**Task instructions:**
Report each line of the entries that includes "dropdown" by copying it.

BEGIN Data to use

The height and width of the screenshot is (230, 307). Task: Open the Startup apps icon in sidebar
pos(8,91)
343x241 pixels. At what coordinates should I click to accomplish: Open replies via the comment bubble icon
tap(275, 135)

END Data to use
BEGIN Data to use

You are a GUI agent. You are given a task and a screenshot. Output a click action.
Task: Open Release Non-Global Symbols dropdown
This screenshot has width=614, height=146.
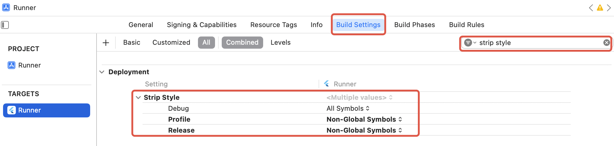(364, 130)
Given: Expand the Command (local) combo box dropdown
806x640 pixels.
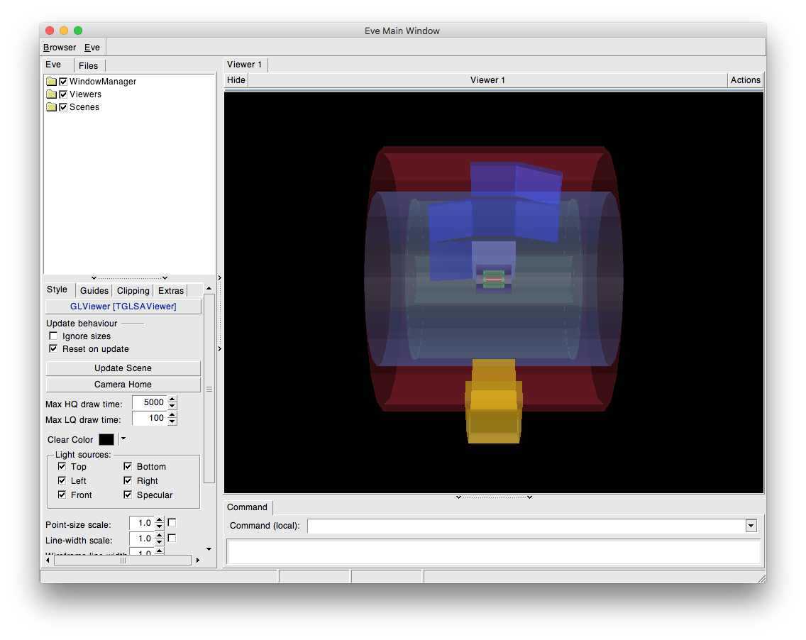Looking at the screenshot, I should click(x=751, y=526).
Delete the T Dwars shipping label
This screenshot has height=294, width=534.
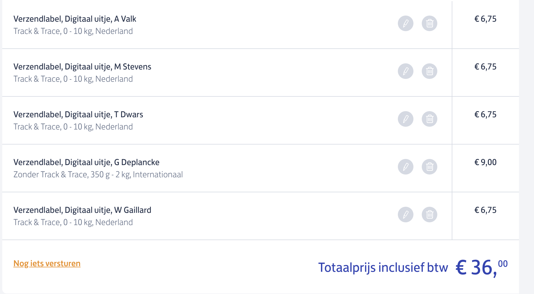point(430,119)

END Data to use
BEGIN Data to use

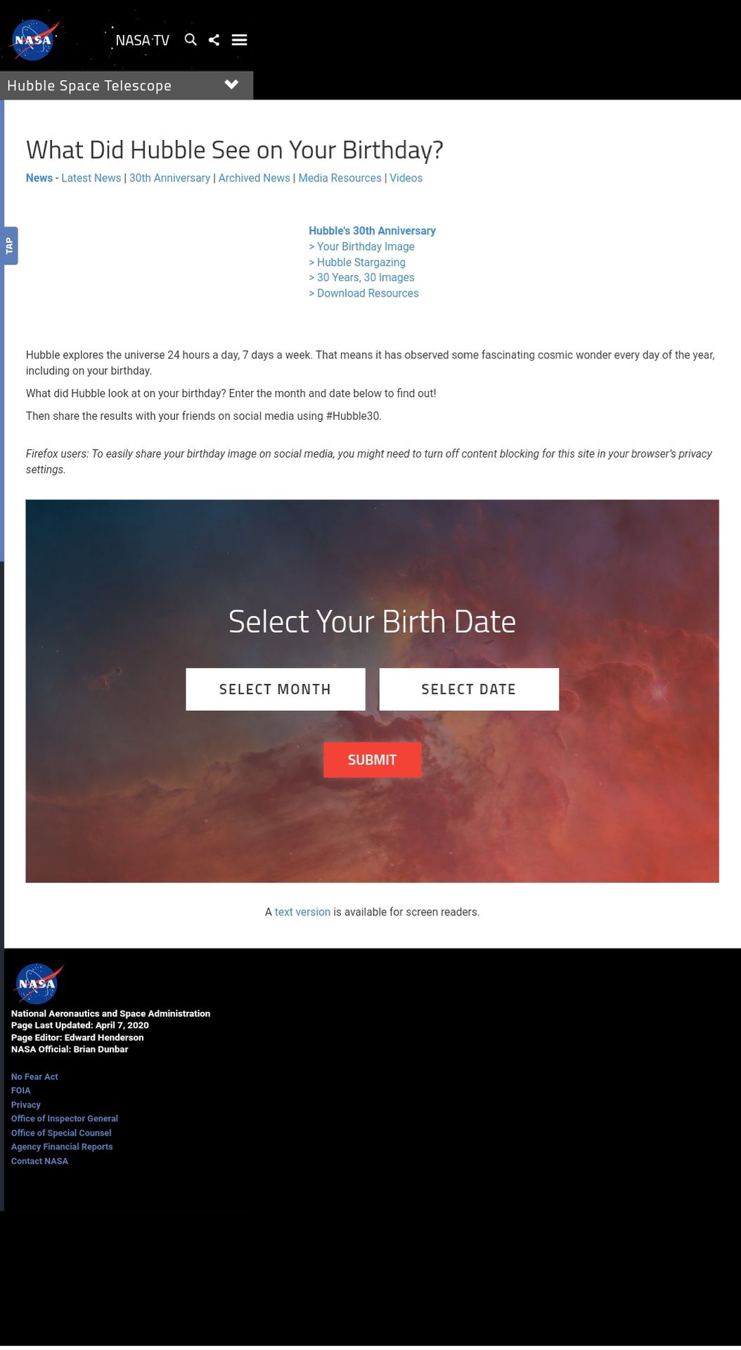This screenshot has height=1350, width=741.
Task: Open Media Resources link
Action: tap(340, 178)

END Data to use

**Answer box:**
Task: Open Release Non-Global Symbols dropdown
Given: Expand the Command (local) combo box dropdown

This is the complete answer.